Exercise aim →
The answer must consist of the entire listing, repeated exactly.

Data under study →
┄┄┄┄┄┄┄┄┄┄

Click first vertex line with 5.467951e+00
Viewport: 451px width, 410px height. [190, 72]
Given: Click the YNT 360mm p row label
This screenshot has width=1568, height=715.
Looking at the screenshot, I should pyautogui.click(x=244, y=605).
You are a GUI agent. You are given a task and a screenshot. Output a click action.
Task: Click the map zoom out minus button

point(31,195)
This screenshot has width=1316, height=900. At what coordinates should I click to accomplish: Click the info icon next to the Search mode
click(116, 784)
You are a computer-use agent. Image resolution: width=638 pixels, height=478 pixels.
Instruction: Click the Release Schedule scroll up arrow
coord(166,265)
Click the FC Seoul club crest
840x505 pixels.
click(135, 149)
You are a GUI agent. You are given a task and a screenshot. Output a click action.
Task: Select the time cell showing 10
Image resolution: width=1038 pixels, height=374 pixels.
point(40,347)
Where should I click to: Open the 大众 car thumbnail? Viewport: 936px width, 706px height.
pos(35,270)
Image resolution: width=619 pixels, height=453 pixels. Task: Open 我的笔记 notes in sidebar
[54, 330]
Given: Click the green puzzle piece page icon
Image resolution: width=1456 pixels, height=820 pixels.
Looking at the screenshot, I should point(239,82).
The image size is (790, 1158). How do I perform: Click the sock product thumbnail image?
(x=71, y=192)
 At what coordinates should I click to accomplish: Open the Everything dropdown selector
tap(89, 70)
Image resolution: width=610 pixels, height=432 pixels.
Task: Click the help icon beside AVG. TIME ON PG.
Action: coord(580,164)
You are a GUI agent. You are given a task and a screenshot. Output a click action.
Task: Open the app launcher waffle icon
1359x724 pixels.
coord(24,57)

┄┄┄┄┄┄┄┄┄┄

Response to the exercise →
Click first vertex line with 5.467951e+00
Viewport: 451px width, 410px height. [190, 72]
Given: Click the YNT 360mm p row label
This screenshot has width=1568, height=715.
Looking at the screenshot, I should pyautogui.click(x=244, y=605).
You are a GUI agent. You are given a task and a screenshot. Output a click action.
Task: Click the map zoom out minus button

point(31,195)
This screenshot has width=1316, height=900. At what coordinates should I click to accomplish: Click the info icon next to the Search mode
click(116, 784)
You are a computer-use agent. Image resolution: width=638 pixels, height=478 pixels.
Instruction: Click the Release Schedule scroll up arrow
coord(166,265)
Click the FC Seoul club crest
840x505 pixels.
click(135, 149)
You are a GUI agent. You are given a task and a screenshot. Output a click action.
Task: Select the time cell showing 10
Image resolution: width=1038 pixels, height=374 pixels.
point(40,347)
Where should I click to: Open the 大众 car thumbnail? Viewport: 936px width, 706px height.
pos(35,270)
Image resolution: width=619 pixels, height=453 pixels. Task: Open 我的笔记 notes in sidebar
[54, 330]
Given: Click the green puzzle piece page icon
Image resolution: width=1456 pixels, height=820 pixels.
Looking at the screenshot, I should point(239,82).
The image size is (790, 1158). How do I perform: Click the sock product thumbnail image?
(x=71, y=192)
 At what coordinates should I click to accomplish: Open the Everything dropdown selector
tap(89, 70)
Image resolution: width=610 pixels, height=432 pixels.
Task: Click the help icon beside AVG. TIME ON PG.
Action: coord(580,164)
You are a GUI agent. You are given a task and a screenshot. Output a click action.
Task: Open the app launcher waffle icon
1359x724 pixels.
coord(24,57)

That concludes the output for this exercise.